TASKS
A. Say whether each statement below agrees with the excerpt about the Cockroach album. Answer yes or no for each, and quote the exact words of the excerpt that decide it.
(i) The album was recorded in 1993.
(ii) Paul Laine re-recorded the vocals in 2001.
(iii) Ted Poley rejoined the band in 2004.
B. In the records, replace "column header" with "column heading" in the lines between the one holding "Toggle editing mode with the pencil icon" and the one holding "1270x759 pixels. (83, 616)", inclusive. Reproduce only those lines, with nothing else changed.
+++ EXCERPT
Cockroach is a Danger Danger album released in 2001 as a 2-CD set. One CD features singer Ted Poley and the other CD features singer Paul Laine.

The album was recorded in 1993 while Ted Poley was still the lead singer of the band. Shortly after finishing it, Poley was dismissed from the band and Paul Laine was hired as its new singer; he re-recorded the vocals in 1994. However, Poley sued the band and the label prohibiting its release. Epic decided to shelve it and the band went on with their career. The album was also the first to be recorded after Danger Danger parted ways with keyboardist Kasey Smith.

In 2001, Epic decided to release the album as a 2-CD set, including both versions. In 2004, Poley rejoined the band.

Track listing

Disc 1 (Paul Laine on vocals)
++++++
+++ STORED DATA
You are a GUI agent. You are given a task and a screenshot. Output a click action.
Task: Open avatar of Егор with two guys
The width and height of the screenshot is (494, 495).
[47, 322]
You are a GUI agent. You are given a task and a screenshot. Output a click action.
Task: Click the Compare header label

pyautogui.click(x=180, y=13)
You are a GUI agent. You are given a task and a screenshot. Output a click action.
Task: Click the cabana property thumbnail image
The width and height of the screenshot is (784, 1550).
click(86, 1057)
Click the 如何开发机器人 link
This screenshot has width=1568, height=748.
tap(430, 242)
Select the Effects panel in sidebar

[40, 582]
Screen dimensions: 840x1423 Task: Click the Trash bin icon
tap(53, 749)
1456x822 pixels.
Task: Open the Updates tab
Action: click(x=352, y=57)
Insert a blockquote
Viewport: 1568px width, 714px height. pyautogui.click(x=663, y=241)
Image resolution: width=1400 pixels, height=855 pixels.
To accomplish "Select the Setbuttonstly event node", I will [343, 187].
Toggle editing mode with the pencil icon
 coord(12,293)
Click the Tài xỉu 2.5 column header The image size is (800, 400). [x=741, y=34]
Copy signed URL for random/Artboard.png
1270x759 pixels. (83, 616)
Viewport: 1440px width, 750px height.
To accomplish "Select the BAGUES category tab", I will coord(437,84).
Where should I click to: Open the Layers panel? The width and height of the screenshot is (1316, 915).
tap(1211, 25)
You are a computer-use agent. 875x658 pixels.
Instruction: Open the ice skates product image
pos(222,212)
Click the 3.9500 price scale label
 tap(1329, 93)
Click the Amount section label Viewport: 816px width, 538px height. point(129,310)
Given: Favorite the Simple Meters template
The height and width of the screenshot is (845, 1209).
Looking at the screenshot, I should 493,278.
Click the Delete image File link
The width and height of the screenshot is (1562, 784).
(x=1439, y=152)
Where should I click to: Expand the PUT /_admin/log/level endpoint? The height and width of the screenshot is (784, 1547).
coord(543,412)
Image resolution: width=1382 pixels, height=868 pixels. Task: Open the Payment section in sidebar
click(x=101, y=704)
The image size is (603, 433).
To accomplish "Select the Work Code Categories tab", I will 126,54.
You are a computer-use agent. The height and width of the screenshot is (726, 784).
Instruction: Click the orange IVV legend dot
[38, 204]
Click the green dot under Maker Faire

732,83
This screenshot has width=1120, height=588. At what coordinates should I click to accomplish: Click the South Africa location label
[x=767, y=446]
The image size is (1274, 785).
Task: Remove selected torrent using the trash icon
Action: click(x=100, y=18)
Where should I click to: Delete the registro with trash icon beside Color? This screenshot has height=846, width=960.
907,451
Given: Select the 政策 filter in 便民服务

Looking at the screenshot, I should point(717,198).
++++++
FULL ANSWERS
A.
(i) Yes: "The album was recorded in 1993 while Ted Poley was still the lead singer of the band."
(ii) No: "he re-recorded the vocals in 1994."
(iii) Yes: "In 2004, Poley rejoined the band."

B.
Toggle editing mode with the pencil icon
 coord(12,293)
Click the Tài xỉu 2.5 column heading The image size is (800, 400). [x=741, y=34]
Copy signed URL for random/Artboard.png
1270x759 pixels. (83, 616)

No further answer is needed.